Convert the listing below into a Markdown table with two columns, Row and Listing line. Put one nonblank line of the listing in each row, numbered in order, and leave out blank lines.

┌────────

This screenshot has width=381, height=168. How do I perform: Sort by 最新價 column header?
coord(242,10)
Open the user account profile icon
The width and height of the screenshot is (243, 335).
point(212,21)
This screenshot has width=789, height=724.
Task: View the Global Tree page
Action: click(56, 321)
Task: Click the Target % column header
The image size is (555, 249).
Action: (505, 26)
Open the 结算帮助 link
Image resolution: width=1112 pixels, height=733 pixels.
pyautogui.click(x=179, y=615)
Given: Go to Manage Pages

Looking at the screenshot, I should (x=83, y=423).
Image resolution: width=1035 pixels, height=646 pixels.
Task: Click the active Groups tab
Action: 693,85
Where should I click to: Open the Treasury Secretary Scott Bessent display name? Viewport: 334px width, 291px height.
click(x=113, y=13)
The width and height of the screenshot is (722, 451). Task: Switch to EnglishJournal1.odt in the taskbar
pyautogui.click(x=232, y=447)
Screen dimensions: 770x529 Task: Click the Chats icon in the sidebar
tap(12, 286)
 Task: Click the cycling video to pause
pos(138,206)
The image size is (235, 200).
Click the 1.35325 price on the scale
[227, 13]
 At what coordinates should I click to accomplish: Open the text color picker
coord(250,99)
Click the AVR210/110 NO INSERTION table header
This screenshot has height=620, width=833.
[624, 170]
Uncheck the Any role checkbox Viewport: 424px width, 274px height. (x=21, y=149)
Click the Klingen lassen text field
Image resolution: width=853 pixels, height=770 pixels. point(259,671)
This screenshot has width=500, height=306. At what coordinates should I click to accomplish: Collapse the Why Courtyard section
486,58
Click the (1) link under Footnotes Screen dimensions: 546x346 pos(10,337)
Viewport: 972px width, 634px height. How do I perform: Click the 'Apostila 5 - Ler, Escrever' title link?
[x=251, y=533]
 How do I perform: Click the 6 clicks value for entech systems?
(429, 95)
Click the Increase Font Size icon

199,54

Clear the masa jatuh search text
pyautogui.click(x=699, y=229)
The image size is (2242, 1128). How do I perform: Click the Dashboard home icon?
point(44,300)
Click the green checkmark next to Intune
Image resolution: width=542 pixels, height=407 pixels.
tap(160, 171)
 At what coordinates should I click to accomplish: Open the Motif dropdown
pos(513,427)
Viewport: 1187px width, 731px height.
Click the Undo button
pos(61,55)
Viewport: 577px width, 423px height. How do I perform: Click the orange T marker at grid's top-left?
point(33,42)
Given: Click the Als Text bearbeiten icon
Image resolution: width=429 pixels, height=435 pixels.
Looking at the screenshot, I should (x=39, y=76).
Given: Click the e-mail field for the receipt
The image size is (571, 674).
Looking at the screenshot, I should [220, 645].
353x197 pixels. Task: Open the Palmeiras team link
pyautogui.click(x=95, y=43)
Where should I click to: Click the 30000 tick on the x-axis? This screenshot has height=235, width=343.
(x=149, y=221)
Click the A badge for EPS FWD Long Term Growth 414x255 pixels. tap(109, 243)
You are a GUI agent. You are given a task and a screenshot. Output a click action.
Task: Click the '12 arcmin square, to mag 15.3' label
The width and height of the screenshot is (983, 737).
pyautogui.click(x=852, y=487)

└────────

• _Problem solution_
| Row | Listing line |
|---|---|
| 1 | This screenshot has width=381, height=168. How do I perform: Sort by 最新價 column header? |
| 2 | coord(242,10) |
| 3 | Open the user account profile icon |
| 4 | The width and height of the screenshot is (243, 335). |
| 5 | point(212,21) |
| 6 | This screenshot has width=789, height=724. |
| 7 | Task: View the Global Tree page |
| 8 | Action: click(56, 321) |
| 9 | Task: Click the Target % column header |
| 10 | The image size is (555, 249). |
| 11 | Action: (505, 26) |
| 12 | Open the 结算帮助 link |
| 13 | Image resolution: width=1112 pixels, height=733 pixels. |
| 14 | pyautogui.click(x=179, y=615) |
| 15 | Given: Go to Manage Pages |
| 16 | Looking at the screenshot, I should (x=83, y=423). |
| 17 | Image resolution: width=1035 pixels, height=646 pixels. |
| 18 | Task: Click the active Groups tab |
| 19 | Action: 693,85 |
| 20 | Where should I click to: Open the Treasury Secretary Scott Bessent display name? Viewport: 334px width, 291px height. |
| 21 | click(x=113, y=13) |
| 22 | The width and height of the screenshot is (722, 451). Task: Switch to EnglishJournal1.odt in the taskbar |
| 23 | pyautogui.click(x=232, y=447) |
| 24 | Screen dimensions: 770x529 Task: Click the Chats icon in the sidebar |
| 25 | tap(12, 286) |
| 26 |  Task: Click the cycling video to pause |
| 27 | pos(138,206) |
| 28 | The image size is (235, 200). |
| 29 | Click the 1.35325 price on the scale |
| 30 | [227, 13] |
| 31 |  At what coordinates should I click to accomplish: Open the text color picker |
| 32 | coord(250,99) |
| 33 | Click the AVR210/110 NO INSERTION table header |
| 34 | This screenshot has height=620, width=833. |
| 35 | [624, 170] |
| 36 | Uncheck the Any role checkbox Viewport: 424px width, 274px height. (x=21, y=149) |
| 37 | Click the Klingen lassen text field |
| 38 | Image resolution: width=853 pixels, height=770 pixels. point(259,671) |
| 39 | This screenshot has width=500, height=306. At what coordinates should I click to accomplish: Collapse the Why Courtyard section |
| 40 | 486,58 |
| 41 | Click the (1) link under Footnotes Screen dimensions: 546x346 pos(10,337) |
| 42 | Viewport: 972px width, 634px height. How do I perform: Click the 'Apostila 5 - Ler, Escrever' title link? |
| 43 | [x=251, y=533] |
| 44 |  How do I perform: Click the 6 clicks value for entech systems? |
| 45 | (429, 95) |
| 46 | Click the Increase Font Size icon |
| 47 | 199,54 |
| 48 | Clear the masa jatuh search text |
| 49 | pyautogui.click(x=699, y=229) |
| 50 | The image size is (2242, 1128). How do I perform: Click the Dashboard home icon? |
| 51 | point(44,300) |
| 52 | Click the green checkmark next to Intune |
| 53 | Image resolution: width=542 pixels, height=407 pixels. |
| 54 | tap(160, 171) |
| 55 |  At what coordinates should I click to accomplish: Open the Motif dropdown |
| 56 | pos(513,427) |
| 57 | Viewport: 1187px width, 731px height. |
| 58 | Click the Undo button |
| 59 | pos(61,55) |
| 60 | Viewport: 577px width, 423px height. How do I perform: Click the orange T marker at grid's top-left? |
| 61 | point(33,42) |
| 62 | Given: Click the Als Text bearbeiten icon |
| 63 | Image resolution: width=429 pixels, height=435 pixels. |
| 64 | Looking at the screenshot, I should (x=39, y=76). |
| 65 | Given: Click the e-mail field for the receipt |
| 66 | The image size is (571, 674). |
| 67 | Looking at the screenshot, I should [220, 645]. |
| 68 | 353x197 pixels. Task: Open the Palmeiras team link |
| 69 | pyautogui.click(x=95, y=43) |
| 70 | Where should I click to: Click the 30000 tick on the x-axis? This screenshot has height=235, width=343. |
| 71 | (x=149, y=221) |
| 72 | Click the A badge for EPS FWD Long Term Growth 414x255 pixels. tap(109, 243) |
| 73 | You are a GUI agent. You are given a task and a screenshot. Output a click action. |
| 74 | Task: Click the '12 arcmin square, to mag 15.3' label |
| 75 | The width and height of the screenshot is (983, 737). |
| 76 | pyautogui.click(x=852, y=487) |